There is more than one way to analyse this example. Threatened with instant execution, there might
be all sorts of questions that you would have answered perfectly confidently, which you now feel not
quite sure about. How sure issure? Would you risk your life to assert that Paris is the capital of
France? Isn't there a tiny possibility that Ministers at the latest EU Summit agreed that Lyons should
be the capital in return for a subsidy for French beef?
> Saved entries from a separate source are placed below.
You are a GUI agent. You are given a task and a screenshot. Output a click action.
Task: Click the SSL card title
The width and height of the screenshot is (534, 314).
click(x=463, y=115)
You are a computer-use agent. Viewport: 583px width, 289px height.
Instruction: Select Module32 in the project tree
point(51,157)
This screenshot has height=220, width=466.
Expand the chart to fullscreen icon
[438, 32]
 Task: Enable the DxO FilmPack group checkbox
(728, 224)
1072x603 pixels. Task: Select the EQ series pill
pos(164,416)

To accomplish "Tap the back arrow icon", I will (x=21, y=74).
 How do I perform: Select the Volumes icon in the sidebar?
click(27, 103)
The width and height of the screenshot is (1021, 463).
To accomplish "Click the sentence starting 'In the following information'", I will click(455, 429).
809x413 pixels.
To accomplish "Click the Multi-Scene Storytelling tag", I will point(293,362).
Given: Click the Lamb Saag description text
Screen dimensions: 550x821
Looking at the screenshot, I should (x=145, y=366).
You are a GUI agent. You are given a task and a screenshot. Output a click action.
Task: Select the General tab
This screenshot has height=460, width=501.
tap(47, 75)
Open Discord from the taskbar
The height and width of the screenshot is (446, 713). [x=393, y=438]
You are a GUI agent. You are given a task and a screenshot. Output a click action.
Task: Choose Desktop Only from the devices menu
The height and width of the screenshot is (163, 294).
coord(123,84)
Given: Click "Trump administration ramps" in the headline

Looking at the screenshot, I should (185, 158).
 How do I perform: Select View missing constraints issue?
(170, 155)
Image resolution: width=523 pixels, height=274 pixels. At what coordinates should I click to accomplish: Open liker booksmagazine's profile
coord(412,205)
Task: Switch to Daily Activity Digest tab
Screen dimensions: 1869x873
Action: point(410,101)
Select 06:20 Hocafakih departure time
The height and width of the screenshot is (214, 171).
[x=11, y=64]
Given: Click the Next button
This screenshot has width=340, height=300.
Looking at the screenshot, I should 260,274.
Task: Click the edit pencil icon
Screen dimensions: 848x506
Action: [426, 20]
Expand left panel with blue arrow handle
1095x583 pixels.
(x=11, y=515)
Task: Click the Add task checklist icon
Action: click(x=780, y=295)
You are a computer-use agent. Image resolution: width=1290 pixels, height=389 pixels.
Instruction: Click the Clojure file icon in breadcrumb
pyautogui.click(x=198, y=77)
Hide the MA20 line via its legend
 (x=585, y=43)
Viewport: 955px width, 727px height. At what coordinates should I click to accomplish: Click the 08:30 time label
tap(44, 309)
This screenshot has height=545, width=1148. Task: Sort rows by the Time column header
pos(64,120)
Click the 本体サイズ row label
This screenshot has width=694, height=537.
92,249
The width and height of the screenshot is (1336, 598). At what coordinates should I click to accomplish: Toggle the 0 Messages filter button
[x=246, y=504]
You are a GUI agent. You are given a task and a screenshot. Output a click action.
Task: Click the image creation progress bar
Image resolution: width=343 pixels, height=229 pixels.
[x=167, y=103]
An alternative explanation for failure to be sure of what you "know" is that there are certain states of
fear where one's brain is simply paralysed and will not let out the knowledge which is in there. Not just
the word 'Paris', but the city of Paris with all its buildings and inhabitants, has temporarily vanished
from the fearful schoolboy's mind.

This takes us into the general question of just what does constitute knowledge. The standard account
used to be that knowledge is 'justified true belief.' Someone cannot be said to know that P, if it is not
true that P. (What we would say instead is that 'They thought they knew.') Or we use scare quotes: I
"knew" that this question was not going to take me more than fifteen minutes, but I was wrong!
However, not every belief which is true, counts as knowledge. You've got to be able to justify your
claim by giving suitable reasons.

As the philosopher Paul Gettier showed in a paper which rocked academic philosophy in the 60's,
that's still not enough. You can have excellent reasons for believing that P, and your belief that P can
be true, but it can still turn out that it was only by a lucky fluke that your belief turned out to be true.
For example, I "know" that my next door neighbour Derek is at home because I can see him mowing
the lawn. In fact he ismowing the lawn. But what I didn't know is that his long lost twin brother Brian
has come to stay for a fortnight, and it could just as easily have been Brian, not Derek, whom I spied
through the window.

With the Gettier-type examples, the floodgates are opened. Take anything you could reasonably be
said to know. Like the fact that Derek is mowing the lawn. I ask myself, 'Do I know that Derek has not
got a twin brother?' If I can't say, 'Yes' then I don't know that Derek is mowing the lawn, even though I
can see him clearly. With a bit of ingenuity, you can do the same trick on just about any factual
proposition that you take yourself to "know".